I asked him about the leadership churn. “There were a few issues in retaining the right talent,” Reddy said. “Probably, one of the things where we faltered, we didn’t allow each centre to run on its own; managing them from a central office was not the best way to do it.” However, he evinced confidence in the short-stay surgery model calling it the best structure for small-to-medium surgeries. “By and large, there was patient satisfaction, doctor satisfaction and insurers were happy.”

Garg shared his own views on the subject. “This business has a few levers – building a large clinical team,  (creating) systems, processes, clinical protocols that are very essential, a strong brand to attract patients to come in, and management capability to run. All these levers have to grind (for it to perform),” he said. “Where they were struggling is getting the right mix of all four and which is where we, as Apollo, can really add value.”

WHAT NEXT

The centres will be relaunched with the Apollo name leading to a significant enhancement of footfalls, Garg said. Every centre will have a core set of specialties that are common across all namely ear-nose-throat surgery, laparoscopic surgery, general surgery, gastrointestinal and colo-rectal surgery, and lap band (gastric binding). Right now, some centres do and others don’t. Then, they will have centres of excellence in a few specialties led by  marquee doctors.

Apollo will also drive outpatient volumes into these centres using its Apollo Health Check diagnostics plan and Apollo Sugar diabetes clinics thus building a strong combination of out-patient and in-patient services, he said. Garg sees potential for checking costs by levarging Apollo’s network for sourcing, and for services such as pharmacies and laboratories.
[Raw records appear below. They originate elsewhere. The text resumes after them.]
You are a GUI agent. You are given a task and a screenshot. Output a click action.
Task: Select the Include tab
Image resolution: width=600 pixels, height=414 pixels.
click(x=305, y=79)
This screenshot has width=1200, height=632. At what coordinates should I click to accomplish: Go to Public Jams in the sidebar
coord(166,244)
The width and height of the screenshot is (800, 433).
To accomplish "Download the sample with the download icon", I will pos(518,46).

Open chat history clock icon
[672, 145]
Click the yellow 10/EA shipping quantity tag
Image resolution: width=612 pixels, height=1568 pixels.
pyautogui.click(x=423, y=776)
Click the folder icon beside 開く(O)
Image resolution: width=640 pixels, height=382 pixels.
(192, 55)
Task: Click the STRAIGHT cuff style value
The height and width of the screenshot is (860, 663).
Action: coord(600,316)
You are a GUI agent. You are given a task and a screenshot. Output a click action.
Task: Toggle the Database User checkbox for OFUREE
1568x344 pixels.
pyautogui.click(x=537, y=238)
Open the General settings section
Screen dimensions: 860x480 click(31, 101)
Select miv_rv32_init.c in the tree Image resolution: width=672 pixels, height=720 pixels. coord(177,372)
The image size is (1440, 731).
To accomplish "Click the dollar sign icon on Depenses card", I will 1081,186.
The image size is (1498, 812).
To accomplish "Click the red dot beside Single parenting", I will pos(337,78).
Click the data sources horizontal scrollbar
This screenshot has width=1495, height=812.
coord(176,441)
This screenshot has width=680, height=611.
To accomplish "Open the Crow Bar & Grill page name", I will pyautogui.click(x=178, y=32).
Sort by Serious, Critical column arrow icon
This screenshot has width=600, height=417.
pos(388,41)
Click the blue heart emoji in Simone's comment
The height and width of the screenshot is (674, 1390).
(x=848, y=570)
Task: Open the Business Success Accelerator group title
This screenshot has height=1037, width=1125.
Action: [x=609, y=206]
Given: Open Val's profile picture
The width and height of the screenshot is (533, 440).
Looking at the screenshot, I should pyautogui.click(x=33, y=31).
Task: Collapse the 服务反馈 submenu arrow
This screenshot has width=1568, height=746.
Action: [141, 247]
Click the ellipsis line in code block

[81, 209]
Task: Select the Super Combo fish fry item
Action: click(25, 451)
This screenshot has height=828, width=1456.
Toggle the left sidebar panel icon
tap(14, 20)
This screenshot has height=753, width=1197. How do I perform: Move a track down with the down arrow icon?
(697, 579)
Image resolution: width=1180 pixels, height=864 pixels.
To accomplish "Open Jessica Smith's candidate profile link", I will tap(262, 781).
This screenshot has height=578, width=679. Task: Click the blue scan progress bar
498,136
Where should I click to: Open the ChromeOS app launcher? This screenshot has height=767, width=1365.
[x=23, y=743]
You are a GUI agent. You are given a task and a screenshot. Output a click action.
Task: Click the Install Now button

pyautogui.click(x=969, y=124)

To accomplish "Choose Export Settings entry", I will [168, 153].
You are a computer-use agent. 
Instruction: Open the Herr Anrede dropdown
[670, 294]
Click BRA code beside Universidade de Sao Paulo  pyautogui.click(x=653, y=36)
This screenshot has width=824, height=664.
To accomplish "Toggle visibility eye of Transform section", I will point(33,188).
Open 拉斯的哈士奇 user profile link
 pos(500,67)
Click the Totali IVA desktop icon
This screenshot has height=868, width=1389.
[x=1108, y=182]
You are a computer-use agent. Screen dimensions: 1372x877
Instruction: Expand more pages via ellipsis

Nova Medical, for its part, will deploy the proceeds from the sale to double the Nova IVI centres to 20 inside three years, said Reddy.

MY TAKE

The arrival of Apollo was opportune for Nova. Healthcare delivery is complex at any time, but more so when you’re a new brand trying to sell a relatively novel concept. Given that Nova had substantial venture capital and private equity funding – venture capitalist GTI co-founded it with Reddy and private equity funds NEA and Goldman Sachs invested in it later – a change in investors was a matter of time.

Nova’s existing management and investors did well to accept that they could take it this far and no further. Apollo brings to these units, its brand name, its clinical expertise and the experience of running hospitals.

It is important to continuously add to that precious commodity, patient – and payer – choice and to keep experimenting with different models to improve both reach and efficiency. Nova did attempt that and, to some extent, demonstrated the way forward for healthcare delivery in this age of rising costs and greater insurance penetration. If it has made mistakes along the way then that is for it, and others, to learn from. As they say, if you haven’t failed, you haven’t tried.